Why I work in Service

 “The best way to find yourself is to lose yourself in the service of others”

—Gandi

 The two of us stared at the large pile of papers as she dumped them out of her writing folder and on to the table. I was volunteering as a writing mentor to a teen, and glancing through her work it became apparent she had more writing skills than I did.

We decided to meet at the Main Library in Salt Lake City because it was a central location and the metal and glass building inspires creativity. The aroma of bitter coffee drifted out of the coffee shop three floors below us and greeted us at our table next to the five-story atrium. I hoped my choice of location would make me seem cooler than I really was.

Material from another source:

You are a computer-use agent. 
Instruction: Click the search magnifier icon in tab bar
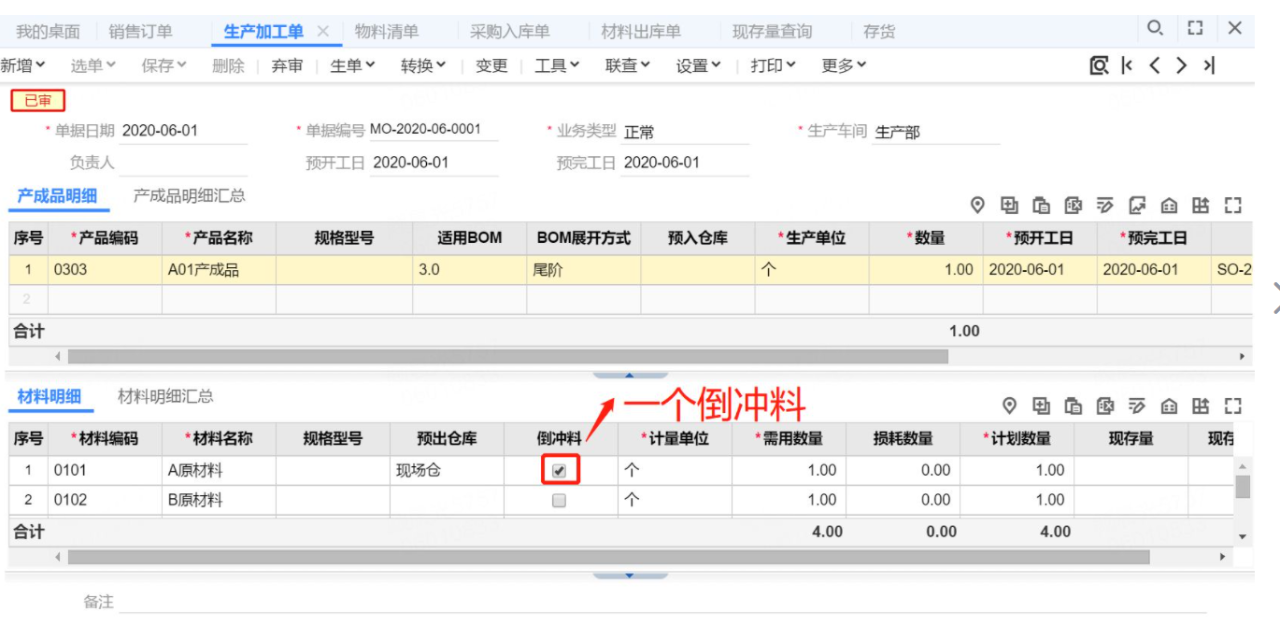[1154, 28]
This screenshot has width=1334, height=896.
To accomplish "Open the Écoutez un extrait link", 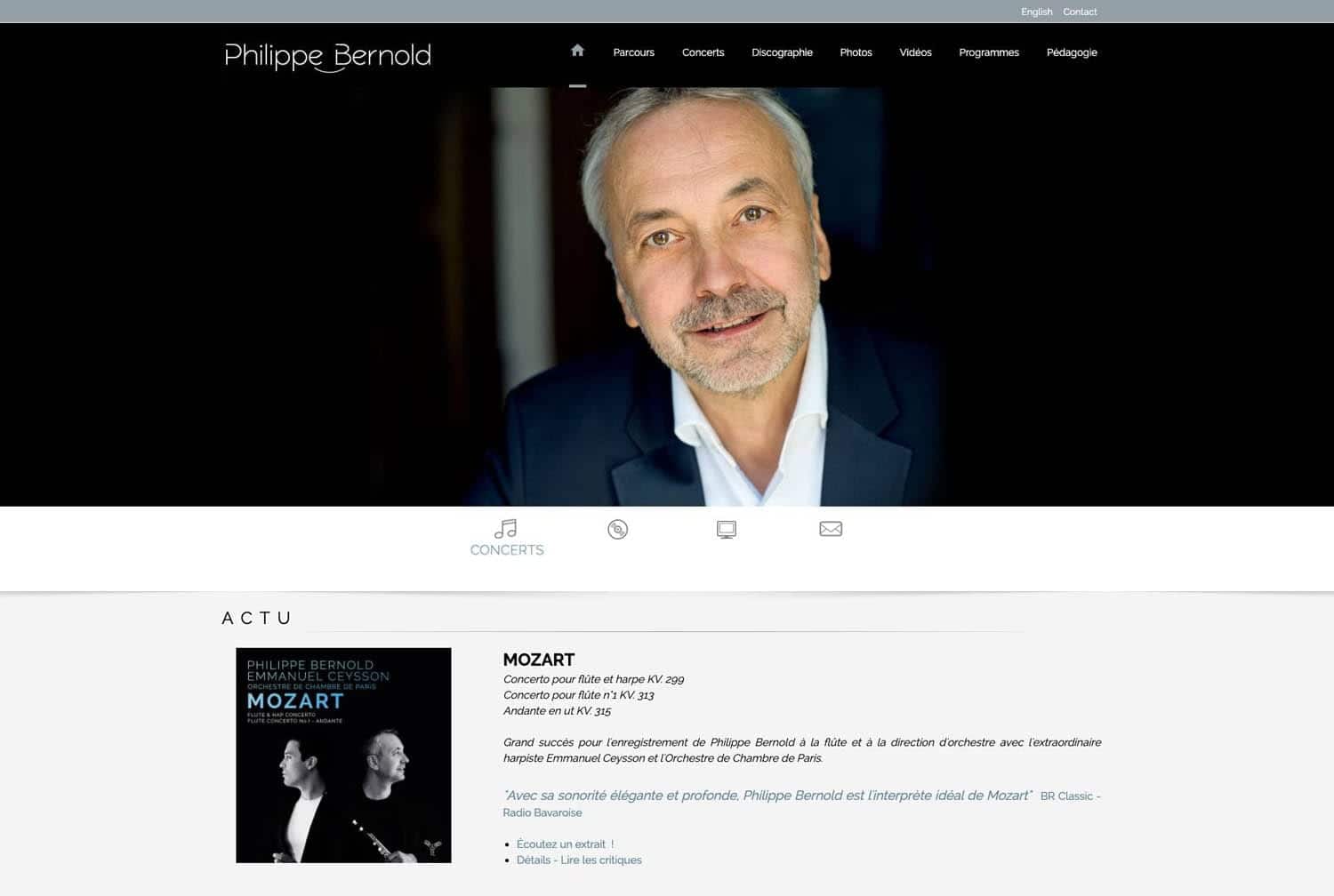I will (x=565, y=844).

I signed up to volunteer in a program I learned about, Salt Lake Teens Write, during my three-month internship at the SLCC Community Writing Center the previous summer. Salt Lake Teens Write pairs under represented teens who want assistance with their writing with adult mentors who use writing in his or her profession. The mentor and mentee meet for an hour once a week for the duration of the school year, attend two celebrations, two writing workshops, and contribute to an annual anthology. The teens and mentors work on academic and creative writing as well as college scholarship essays. The program is awesome and the idea of mentoring a teen made me smile.

I didn’t know where I would fit the time in to my already maxed out schedule. As a thirty-something single mom going to the University of Utah full time and working three part time jobs, I focused most of my energy on my boys, studying and paying the bills. Admittedly, my motivation was not entirely altruistic; I would have thrived in the program as a teenager, and a part of me hoped to find peace with the mistakes I had made as a teenager through mentoring.

I quickly found out the teen I mentored faced challenges completely different from my own at her age. I felt thrown and unprepared. High school challenged me academically and I dropped out in tenth grade. She was smart and wrote for the school paper. Her voice was strong and her opinions were valid. She excelled academically and received positive feedback and interest from her teachers. She planned to attend college. In fact, I think she had more confidence in her abilities as a writer than I had in mine. I tried my best to coach her in any way I could, but I am pretty sure I ended up learning more about writing from her than she learned from me.

I went into mentoring thinking I understood what my mentee needed, and her teenage angst would be the same as my own had been. I thought by just showing up to volunteer I would mysteriously find answers to all my and my mentee’s problems. In the end, I realized it didn’t work that way. I learned how essential it is to ask questions and listen to her response to understand how I could be of assistance—even if that simply meant writing from a poetry prompt for an hour.

All too often we assume we know the services people are in need of and get frustrated when what we do offer is not met with gratitude. However, asking questions and listening closely to the answers can open us to the true meaning of providing service; establishing a need and connecting the individual with the resources to meet those needs.

Unfortunately, I did not keep in contact with my mentee after the year was over, but I have no doubt she went on to excel in any area she pursued. While this experience was nothing like I imagined it would be, it did help to form my academic focus and work in community literacy and writing and rhetoric studies for the next several years, and guide me to find the peace and healing I was searching for through working in service.